Word for word, copy out every line of the records, omitting each picture.

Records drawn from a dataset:
★ ★ ★

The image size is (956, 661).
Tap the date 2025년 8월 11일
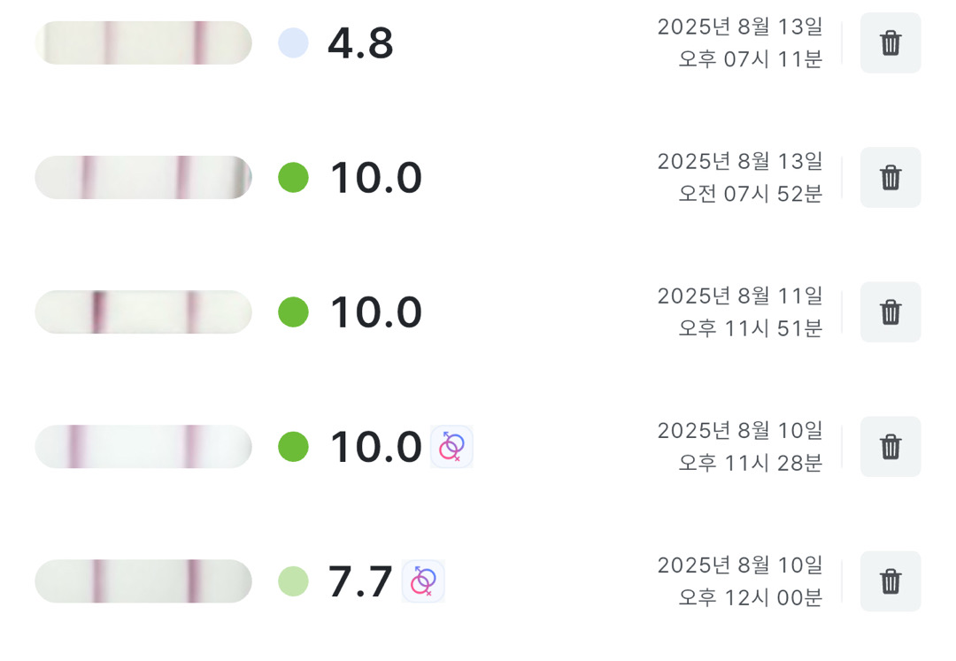pyautogui.click(x=740, y=296)
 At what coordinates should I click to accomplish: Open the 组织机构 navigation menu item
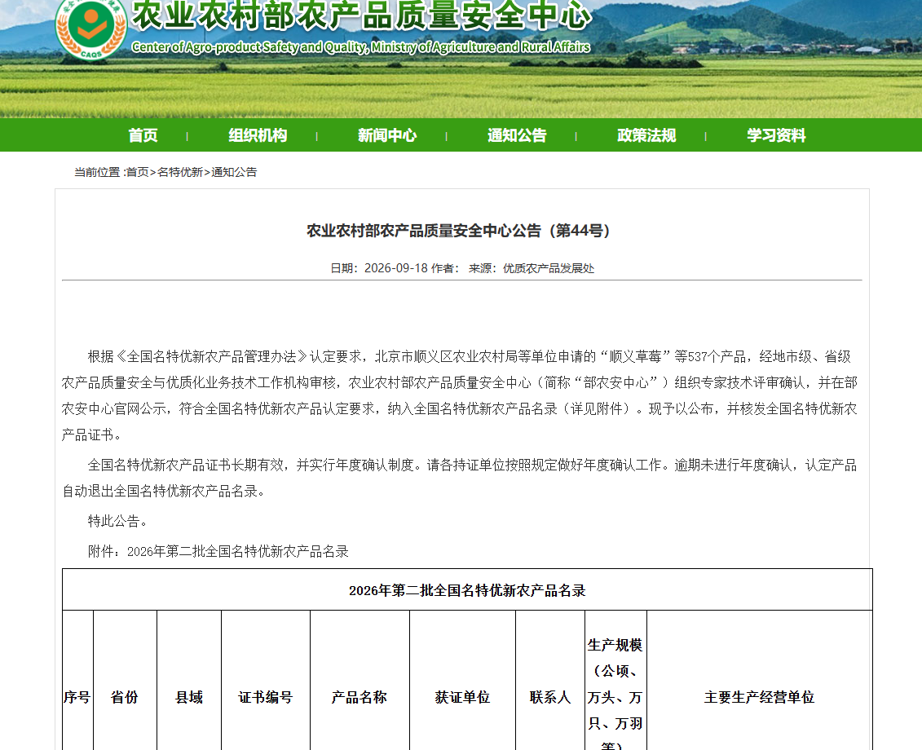pos(258,135)
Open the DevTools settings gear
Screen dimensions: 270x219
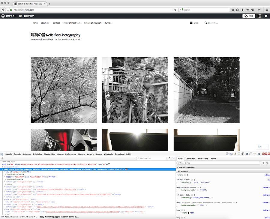tap(259, 154)
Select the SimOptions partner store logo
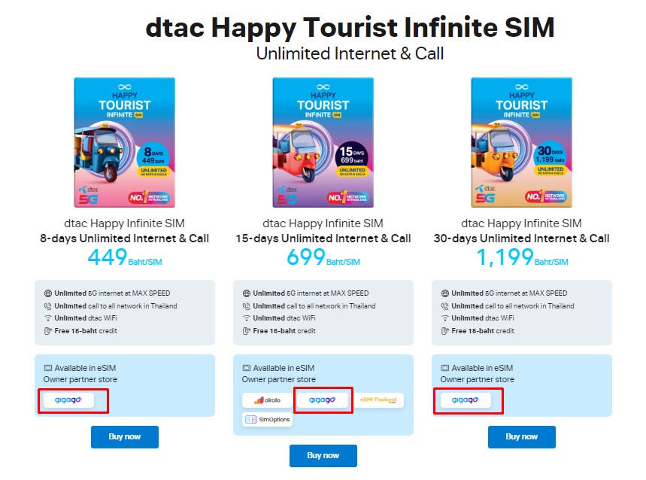This screenshot has width=646, height=480. tap(267, 420)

★ ★ ★

__Result of the task__:
The image size is (956, 661).
Tap the date 2025년 8월 11일
pyautogui.click(x=740, y=296)
 At what coordinates should I click to accomplish: Open the 组织机构 navigation menu item
pos(258,135)
Open the DevTools settings gear
Screen dimensions: 270x219
tap(259, 154)
Select the SimOptions partner store logo
This screenshot has width=646, height=480. tap(267, 420)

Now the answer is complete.